Aşağıdaki tablo, üretim ve harcama yöntemiyle hesaplanan GSYH sektörel büyüme hızlarını göstermektedir.

Sektörel büyüme hızları

Harcama Yöntemiyle Milli Gelir

İç talebi oluşturan tüketim ve yatırım harcamalarının her ikisinin de önemli ölçüde azaldığı görülüyor. GSYH içinde önemli bir paya sahip olan özel tüketimdeki eksi 8,6 oranındaki azalış bu dönemde ekonomide yaşanan daralmada büyük bir paya sahiptir.

Genelde tüketim kaynaklı büyüyen Türkiye ekonomisi, Cumhuriyet döneminin tüketim kaynaklı en büyük daralmalarından birini bu dönemde yaşamıştır.

Sabit sermaye yatırımları ise 6,1 oranında azalmıştır, sabit sermaye yatırımları son iki yıldır gerilemesini sürdürmektedir.

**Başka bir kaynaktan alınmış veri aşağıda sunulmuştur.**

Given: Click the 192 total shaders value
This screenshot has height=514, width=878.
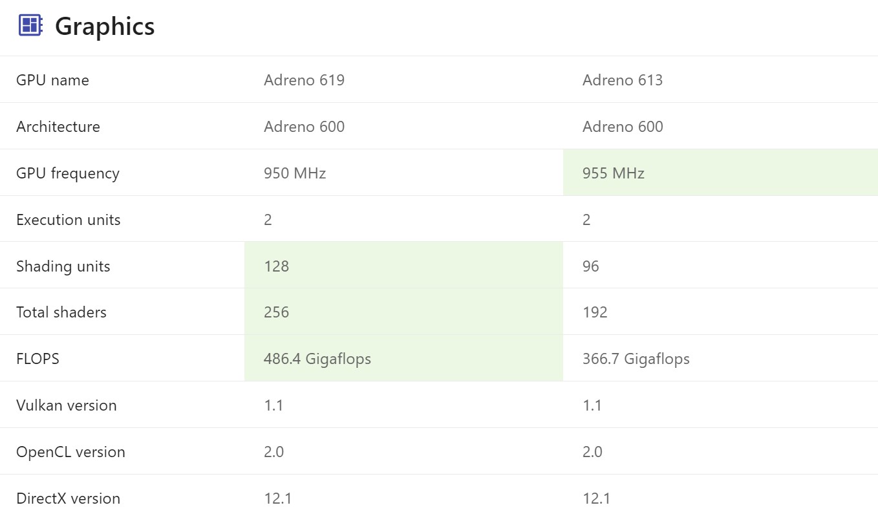Looking at the screenshot, I should click(x=595, y=312).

Bu çeyrekte inşaat yatırım harcamalarındaki gerilemenin oldukça yüksek olduğu görülüyor.

İhracat ve ithalatın toplamından oluşan dış talepteki gelişmelere baktığımızda iç talep gibi dış talepte de büyük küçülme yaşanmıştır. Pandeminin yurtiçi ve yurtdışı talepte yarattığı şok düşüş ihracatı bu dönemde bir önceki yılın aynı dönemine göre eksi %35,3 oranında azaltmıştır. İthalattaki düşüş ise eksi %6,3'tür. Dolayısıyla dış talep iç talep gibi büyümeyi negatif yönde etkilemiştir. Dış talebin GSYH büyümesine katkısı eksi 7,8 düzeyinde olmuştur.

Türkiye ekonomisinde 2018 krizinin etkileri devam ederken pandeminin yarattığı ciddi sorunlar hem arz hem de talep yönlü ciddi şoklarla karşı karşıya kalınmasına neden oluyor.

Yaşanan gelişmeler 2020 yılının üretim, tüketim, istihdam, refah açısından Türkiye ekonomisi için tamamen kaybedilmiş bir yıl olacağını gösteriyor.

2020 yılı için uluslararası kuruluşlar tarafından dünya ekonomisi için yapılan değerlendirmeler ve bunun Türkiye ekonomisine olası etkileri için şunlar söylenebilir:

  • Dünya Bankası'nın en son yaptığı 2020 yılı Türkiye için büyüme tahmini eksi %3,8'dir.
  • Yine Dünya Bankası'nın 2020 yılı dünya büyüme tahmini eksi %5,2'dir.
  • Pandemi nedeniyle dünya kapitalist sisteminde yaşanan resesyondan çıkışın uzun süreceği ve ekonomik toparlanmanın yavaş olacağı öngörülmektedir.
  • Kriz, düşük gelirli emekçileri ve ülkeleri daha varlıklı olanlara göre daha sert vuracaktır. Dünya Bankası’nın tahmini, küresel ölçekte yaklaşık 60 milyon kişinin pandemi nedeniyle aşırı yoksulluğa sürükleneceği yönündedir.
  • Dünya Ticaret Örgütü pandemi nedeniyle 2020 yılında küresel ticaretin yüzde 13-32 arasında küçüleceğini öngörüyor. Sonuç şayet bu değer aralığının ortalarında bir yerlerde olursa 1930’ların başından, Büyük Buhran'dan bu yana dünya ticaret hacmi için en kötü yılı olacaktır. Bu durumdan Türkiye'nin ihracat hacminin olumsuz yönde etkilenmesi beklenir.
  • OECD tarafından uluslararası turizm gelirlerinin bu yıl %60 oranında düşeceği tahmin ediliyor. Bunun Türkiye ekonomisi için dramatik sonuçları olacak.